A system may be able to combine different representations, but the system ini-
tially does not know whether and to what degree the user prefers some of them.
A weighting mechanism as proposed in [5] may mitigate the situation, but still
the system needs additional information. We argue that instead of presenting
users with a ranked list of results, we may present them with clusters they can
choose from. Clustering and polyrepresentation both create a partitioning of the
information objects under consideration. One approach to combine document
clustering and polyrepresentation is described by a “polyrepresentation cluster
hypothesis”: documents relevant to the same representation should appear in
the same cluster [6].
    The possible application of the above discussed approach could be presenting
the clusters to the user in a way depicted in Figure 1. In this case, we present the
user with a cluster containing a ranked list of documents representing the total
cognitive overlap first.
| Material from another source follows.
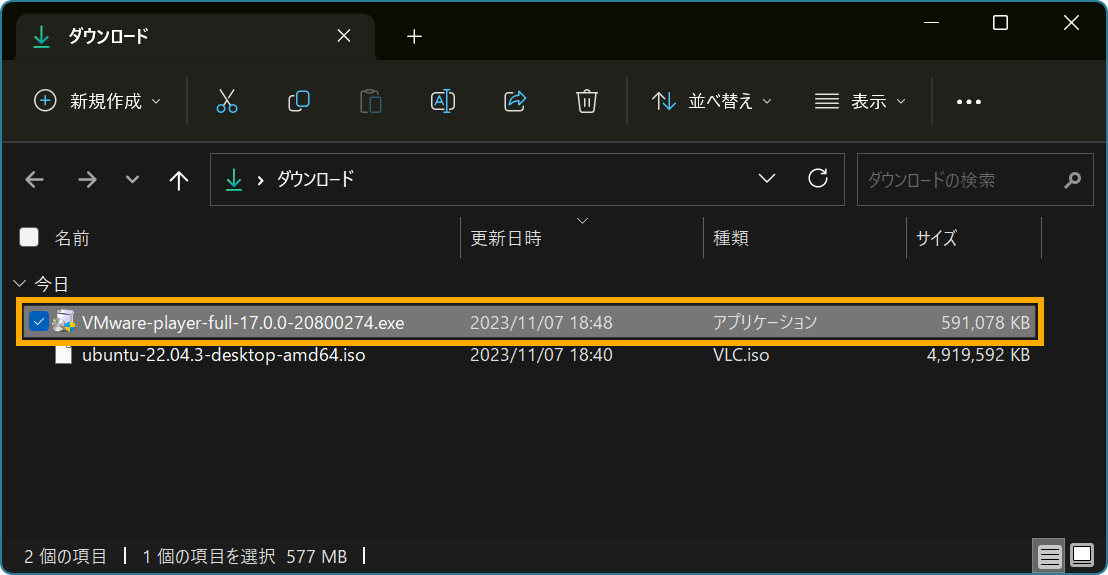Click the Share icon in toolbar
The image size is (1108, 575).
(x=515, y=101)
We assume the user browses the top k documents and
then moves on to the next cluster (one where only a subset of all representations
is relevant), depending on her representation preferences, where she examines
again some top k documents.


2    Bibliometrics, Polyrepresentation and Document
     Clustering

The science modeling and the bibliometrics provides the means to analyze and
quantify the structure and process of scholarly communication [7]. The methods
range from citation analysis [8], co-citation clustering [9] to bradfordizing [10].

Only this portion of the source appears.